(Entries taken from a collection)
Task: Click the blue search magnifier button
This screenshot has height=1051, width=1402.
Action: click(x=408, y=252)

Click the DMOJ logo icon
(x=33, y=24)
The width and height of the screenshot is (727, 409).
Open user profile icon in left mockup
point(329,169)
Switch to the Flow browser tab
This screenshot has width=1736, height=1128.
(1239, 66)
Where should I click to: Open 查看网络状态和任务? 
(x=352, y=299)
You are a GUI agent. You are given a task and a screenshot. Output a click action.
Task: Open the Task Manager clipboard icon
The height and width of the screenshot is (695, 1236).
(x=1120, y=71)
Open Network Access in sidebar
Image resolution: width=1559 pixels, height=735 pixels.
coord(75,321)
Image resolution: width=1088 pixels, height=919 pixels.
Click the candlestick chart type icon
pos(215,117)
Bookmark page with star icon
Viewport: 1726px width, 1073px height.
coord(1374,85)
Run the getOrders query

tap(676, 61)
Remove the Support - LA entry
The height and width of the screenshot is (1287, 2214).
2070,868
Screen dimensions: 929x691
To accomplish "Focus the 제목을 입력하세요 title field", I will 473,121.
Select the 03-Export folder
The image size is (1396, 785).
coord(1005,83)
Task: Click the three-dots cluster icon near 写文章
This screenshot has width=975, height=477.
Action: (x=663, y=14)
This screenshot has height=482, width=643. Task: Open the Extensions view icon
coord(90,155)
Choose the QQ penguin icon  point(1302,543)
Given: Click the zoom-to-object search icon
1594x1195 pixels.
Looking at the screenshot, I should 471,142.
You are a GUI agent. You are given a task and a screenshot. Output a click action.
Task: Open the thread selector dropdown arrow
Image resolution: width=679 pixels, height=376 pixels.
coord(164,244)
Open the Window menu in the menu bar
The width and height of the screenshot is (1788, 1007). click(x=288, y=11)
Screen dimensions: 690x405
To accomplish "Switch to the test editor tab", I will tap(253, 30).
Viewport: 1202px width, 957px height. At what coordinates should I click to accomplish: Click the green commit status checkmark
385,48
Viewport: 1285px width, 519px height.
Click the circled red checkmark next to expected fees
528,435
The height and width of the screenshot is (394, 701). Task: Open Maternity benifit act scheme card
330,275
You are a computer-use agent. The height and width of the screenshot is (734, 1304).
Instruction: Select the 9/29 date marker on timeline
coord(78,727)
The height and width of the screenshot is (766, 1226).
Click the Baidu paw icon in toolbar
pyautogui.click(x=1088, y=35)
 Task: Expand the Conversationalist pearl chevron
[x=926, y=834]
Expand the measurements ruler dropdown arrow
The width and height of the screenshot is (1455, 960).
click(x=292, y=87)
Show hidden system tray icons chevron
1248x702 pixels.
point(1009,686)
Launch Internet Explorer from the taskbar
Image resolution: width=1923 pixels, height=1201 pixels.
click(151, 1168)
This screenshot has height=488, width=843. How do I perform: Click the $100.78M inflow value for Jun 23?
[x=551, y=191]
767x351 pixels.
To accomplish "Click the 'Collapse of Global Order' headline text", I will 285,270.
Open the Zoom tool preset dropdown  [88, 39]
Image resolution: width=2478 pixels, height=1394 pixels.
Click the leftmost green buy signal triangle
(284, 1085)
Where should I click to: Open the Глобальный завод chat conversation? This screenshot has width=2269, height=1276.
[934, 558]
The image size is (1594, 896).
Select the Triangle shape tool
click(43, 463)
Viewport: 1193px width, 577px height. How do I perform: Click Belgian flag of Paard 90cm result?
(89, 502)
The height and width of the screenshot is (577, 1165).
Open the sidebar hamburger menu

_WHAT THE EXERCISE ASKS:_
From the records above, give again exactly the lines running from the line with "Task: Expand the" to the line with "Launch Internet Explorer from the taskbar", inclusive.

_EXERCISE RESPONSE:_
 Task: Expand the Conversationalist pearl chevron
[x=926, y=834]
Expand the measurements ruler dropdown arrow
The width and height of the screenshot is (1455, 960).
click(x=292, y=87)
Show hidden system tray icons chevron
1248x702 pixels.
point(1009,686)
Launch Internet Explorer from the taskbar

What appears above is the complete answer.